LUWU — Selama ini, sebagian besar petani rumput laut di pesisir Luwu hanya menjual hasil panen dalam bentuk bahan baku kering. Nilai tambah yang seharusnya bisa diraih dari pengolahan justru jatuh ke tangan tengkulak atau pabrik di luar daerah. Tim dosen Universitas Cokroaminoto Palopo (UNCP) mencoba memutus rantai itu dengan menghadirkan pelatihan terpadu di Desa Lamasi Pantai, Senin (6/1/2026).
Program Kemitraan Masyarakat (PKM) yang bermitra dengan Pokdakan Sipakamase ini mengusung tema Peningkatan Ekonomi Petani Rumput Laut melalui Diversifikasi Produk Olahan dan Penerapan Teknologi. Ketua pelaksana kegiatan, Akramunisa, mengatakan pendampingan dirancang agar petani mampu mengelola potensi besar yang ada dengan pendekatan modern.
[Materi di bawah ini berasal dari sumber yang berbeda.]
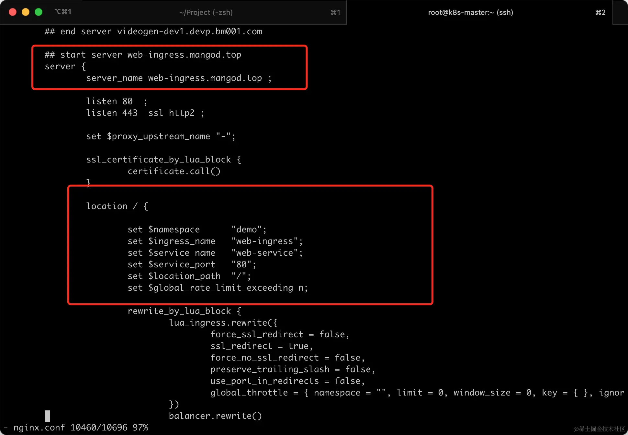Click the server_name web-ingress.mangod.top line
Image resolution: width=628 pixels, height=435 pixels.
coord(179,78)

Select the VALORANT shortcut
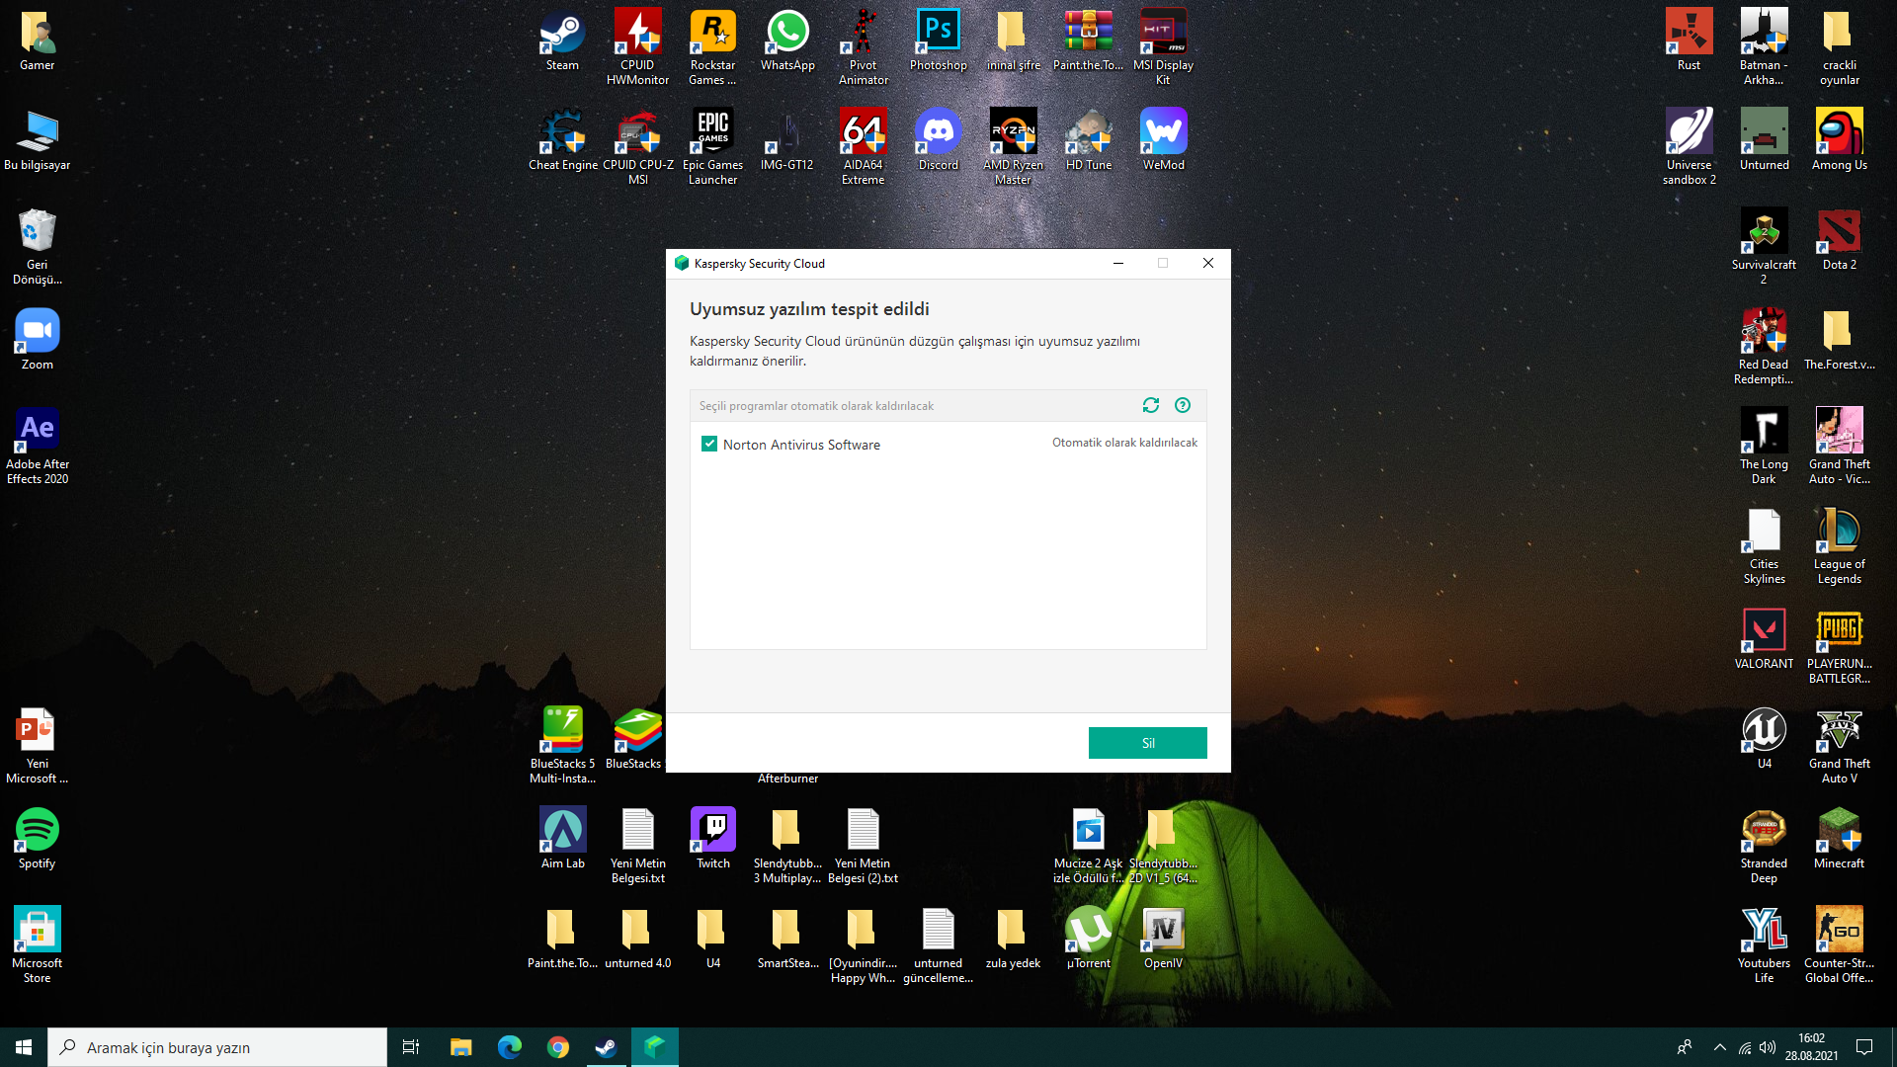tap(1764, 639)

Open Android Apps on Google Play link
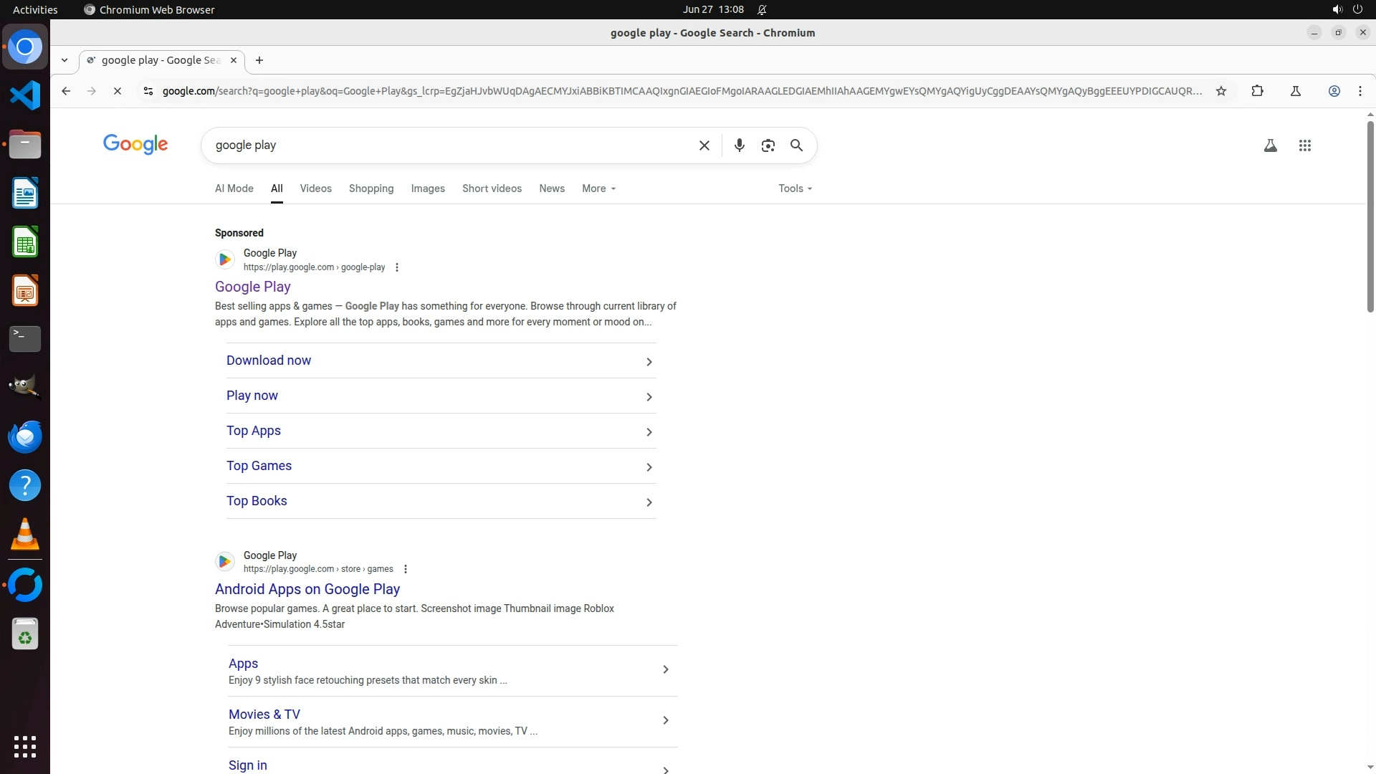[x=307, y=589]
"Kami ingin petani rumput laut naik kelas. Potensi yang besar harus dikelola dengan pendekatan yang lebih modern, mulai dari budidaya, penerapan teknologi, diversifikasi produk, hingga pemasaran," ujar Akramunisa dalam keterangan yang diterima Tekape.co.
Teknologi Baru untuk Pantau Kualitas Air
Salah satu inovasi yang diperkenalkan adalah penggunaan Fluval Sea Hydrometer Salt Water. Alat ini membantu petani mengukur kadar salinitas air secara lebih presisi. Selama ini, banyak petani hanya mengandalkan perkiraan visual atau pengalaman turun-temurun yang kerap meleset saat cuaca ekstrem.
Dr. Masluki, S.P., M.P., turut memberikan materi teknik budidaya serta cara menangani hama dan penyakit yang kerap menyerang rumput laut. Materi ini dianggap krusial mengingat produktivitas petani di Lamasi Pantai sempat menurun akibat serangan penyakit ice-ice yang sulit dikendalikan.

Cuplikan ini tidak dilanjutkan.